Relation between mass and velocity

[sundar0206]

Hi fellas..

I am not so good with physics .. Clearly defined because I am a programmer... I came across this question during one of my simulation experiments .

I was using RK4 integrator to solve equations . Which means i feed in momentum to calculate the velocity.
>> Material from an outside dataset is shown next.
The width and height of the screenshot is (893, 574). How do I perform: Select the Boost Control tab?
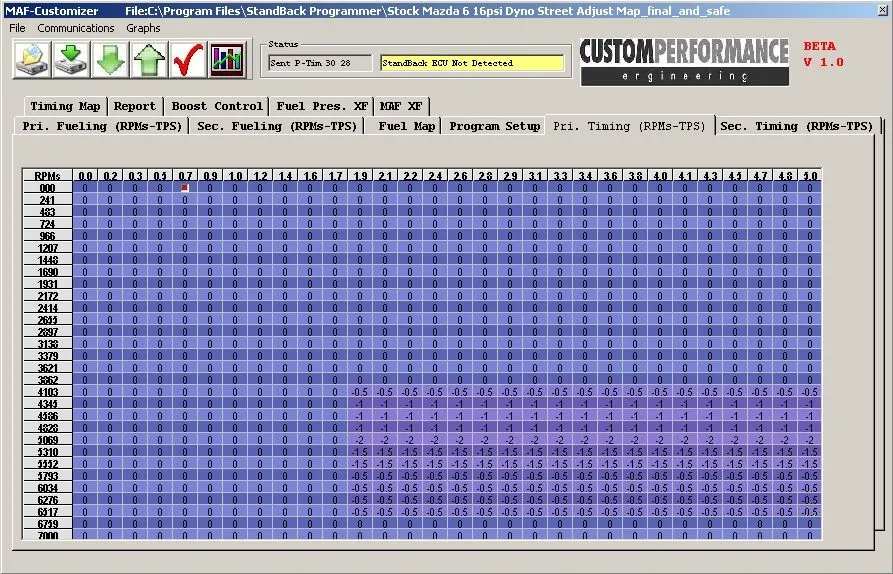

Momentum = mass x velocity

I hope i did get that equation correctly. This meant that to find the velocity i multiple momentum with inverse mass. .
So for increasing the velocity of the particle u decrease the mass .. but is nt it a practical observation that a heavier object falls down faster...? Am i wrong in saying this? can someone tell me the physics behind it?

 

[madmike159]

P = mv (momentum = mass x velocity). Mass doesn't change (so long a v is less than 10% of the speed of light). If v decreases then so will p. So momentum is proportional to velocity, with mass being the constant.
This should be fine unless your modling massless objects (light), or very fast objects (over 10% of the speed of light), in which case it gets more complex.

 

[Bob S]

A complete relativistic relation is

E² = (m c²)² = (m₀c²)² + (pc)²
where pc = momentum in energy units (divide by c to get momentum) (note: the mass used in the momentum is the relativistic mass)
E = total energy
m = relativistic mass
m₀ = rest mass

Example problem: If a moving neutral particle decays into two photons, a 500-MeV photon and a 600-MeV photon, with an opening angle of 60 degrees, what is the rest mass of the neutral perticle?
After balancing transverse momentum, the longitudinal momentum (pc units) is
pc = 600 cos(27 degrees) + 500 cos(33 degrees) = 953.94 MeV
E = 500 + 600 = 1100 MeV
Therefore
m₀c² = sqrt[1100² - 953.94²] = 547.72 MeV
The closest particle is the eta meson, with a rest mass of 547.30 MeV.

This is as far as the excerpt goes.